Alors que la garde à vue de Carlos Ghosn vient d’être une nouvelle fois prolongée jusqu'au 11 janvier prochain, a minima, un nouveau chapitre de l’affaire s’ouvre car les avocats du président de Renault ont décidé de prendre la main, sollicitant une comparution, afin d'obliger le procureur à clarifier publiquement le motif de sa détention.

Une initiative qui repose sur l'article 34 de la Constitution japonaise qui précise que, « sur demande, une personne retenue peut exiger que la raison précise de sa détention soit rendue publique au tribunal ». Dans l’impossibilité de refuser, le tribunal de Tokyo a fixé au mardi 8 janvier la date de la séance, à laquelle Carlos Ghosn est censé comparaître en personne.

On peut se demander pourquoi Carlos Ghosn et ses conseils n'ont pas utilisé ce recours auparavant, mais toujours est-il que les choses devraient apparaître sous un jour moins opaque à l’issue de cette audience, car pour l’heure, seules des rumeurs émanant majoritairement des médias japonais, et reposant parfois vraisemblablement sur des fuites, sont disponibles.

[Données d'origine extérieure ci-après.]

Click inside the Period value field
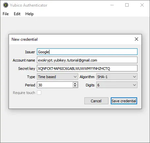 point(55,85)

De même, au-delà de la charge de Hiroto Saikawa, président de Nissan, la loi du silence règne, chez Renault comme au sein des représentants des gouvernements français et japonais. On sait pourtant que depuis le 19 novembre 2018, date de l’arrestation de Carlos Ghosn à Tokyo, le ballet diplomatique est intense en coulisses et que les dirigeants de Renault et de Nissan se sont rencontrés ou parlé à plusieurs reprises.